Ils le croyaient retourné près d’Amélie, dans son château de la Creuse. M. Du Breuil leva sur eux un regard d’une acuité douloureuse, un visage encore marqué d’un combat violent :

— Vous venez chercher des nouvelles de Pierre ? demanda Poncet.

Il répondit, contraint :

— Non, j’en ai.

— Voilà, dit Réal en montrant discrètement Carrouge, un commandant avec qui j’ai voyagé ; il connaît Pierre. Voulez-vous que je vous le présente ?

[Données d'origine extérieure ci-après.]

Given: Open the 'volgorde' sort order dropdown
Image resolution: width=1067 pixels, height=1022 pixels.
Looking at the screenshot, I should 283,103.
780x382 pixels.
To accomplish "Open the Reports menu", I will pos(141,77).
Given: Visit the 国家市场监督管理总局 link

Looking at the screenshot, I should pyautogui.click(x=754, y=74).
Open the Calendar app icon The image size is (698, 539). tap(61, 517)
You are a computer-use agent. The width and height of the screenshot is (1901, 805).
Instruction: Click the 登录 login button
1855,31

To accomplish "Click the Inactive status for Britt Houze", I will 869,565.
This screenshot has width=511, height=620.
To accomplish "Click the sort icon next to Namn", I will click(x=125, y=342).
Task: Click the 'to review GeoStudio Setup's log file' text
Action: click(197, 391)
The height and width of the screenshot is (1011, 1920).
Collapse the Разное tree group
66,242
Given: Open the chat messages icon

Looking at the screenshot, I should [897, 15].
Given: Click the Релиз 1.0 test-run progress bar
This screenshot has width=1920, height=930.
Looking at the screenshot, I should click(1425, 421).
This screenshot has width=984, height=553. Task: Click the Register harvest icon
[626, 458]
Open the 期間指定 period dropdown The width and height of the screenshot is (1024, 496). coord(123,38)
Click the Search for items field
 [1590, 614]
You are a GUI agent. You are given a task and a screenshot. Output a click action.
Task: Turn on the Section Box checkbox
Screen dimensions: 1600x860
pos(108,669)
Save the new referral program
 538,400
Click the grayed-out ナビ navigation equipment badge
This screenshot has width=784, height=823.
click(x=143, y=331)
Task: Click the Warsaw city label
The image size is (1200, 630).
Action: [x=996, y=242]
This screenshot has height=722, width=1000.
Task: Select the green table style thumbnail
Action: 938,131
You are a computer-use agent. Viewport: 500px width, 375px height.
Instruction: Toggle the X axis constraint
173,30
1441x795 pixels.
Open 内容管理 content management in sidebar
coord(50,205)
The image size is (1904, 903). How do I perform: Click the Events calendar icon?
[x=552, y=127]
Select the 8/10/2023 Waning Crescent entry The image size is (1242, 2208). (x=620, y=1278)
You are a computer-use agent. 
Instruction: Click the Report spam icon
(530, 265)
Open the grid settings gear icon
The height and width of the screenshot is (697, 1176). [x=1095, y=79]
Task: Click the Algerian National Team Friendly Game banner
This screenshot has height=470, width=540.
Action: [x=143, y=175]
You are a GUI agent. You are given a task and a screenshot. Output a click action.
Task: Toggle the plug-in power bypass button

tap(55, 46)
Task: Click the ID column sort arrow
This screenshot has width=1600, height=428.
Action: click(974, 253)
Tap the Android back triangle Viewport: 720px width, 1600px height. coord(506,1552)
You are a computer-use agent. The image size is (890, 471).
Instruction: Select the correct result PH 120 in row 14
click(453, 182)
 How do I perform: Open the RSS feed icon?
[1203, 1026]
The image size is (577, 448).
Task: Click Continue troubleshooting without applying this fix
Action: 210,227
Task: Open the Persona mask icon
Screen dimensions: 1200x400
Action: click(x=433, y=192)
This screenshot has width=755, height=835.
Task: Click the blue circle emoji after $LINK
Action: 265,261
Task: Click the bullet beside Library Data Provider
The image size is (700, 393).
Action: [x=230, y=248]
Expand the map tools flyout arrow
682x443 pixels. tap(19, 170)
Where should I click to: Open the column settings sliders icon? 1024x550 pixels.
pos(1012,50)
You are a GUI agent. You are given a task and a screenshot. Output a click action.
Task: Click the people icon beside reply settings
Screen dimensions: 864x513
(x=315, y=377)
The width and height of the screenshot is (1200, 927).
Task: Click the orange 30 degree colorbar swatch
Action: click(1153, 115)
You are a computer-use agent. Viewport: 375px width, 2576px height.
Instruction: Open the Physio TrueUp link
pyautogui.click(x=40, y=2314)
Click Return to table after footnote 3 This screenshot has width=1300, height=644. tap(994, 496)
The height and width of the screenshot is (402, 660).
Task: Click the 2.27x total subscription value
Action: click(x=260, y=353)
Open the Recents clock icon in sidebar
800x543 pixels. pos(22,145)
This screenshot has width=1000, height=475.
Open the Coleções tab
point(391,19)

Sans attendre, il mit les deux hommes en rapport. Carrouge s’empressait de renseigner le père, racontant les douloureuses péripéties du blocus, inquiet d’ailleurs qu’on lui prît son tour et surveillant la porte.

— Mais, ajouta-t-il, d’Avol vous dira cela mieux que moi ; et le hélant : — C’était le meilleur ami de votre fils. M. Du Breuil s’avança, la main ouverte : il savait les anciennes relations de M. d’Avol et de Pierre, il était heureux de le rencontrer. Gêné, le jeune officier, tendant le bout des doigts, répondit :

— Vous m’excuserez, monsieur. J’ai en effet été l’ami du commandant Du Breuil. Mais dans les tristes jours que nous avons traversés, nos idées ont cessé de se trouver d’accord. Nous n’envisagions plus le devoir de la même façon.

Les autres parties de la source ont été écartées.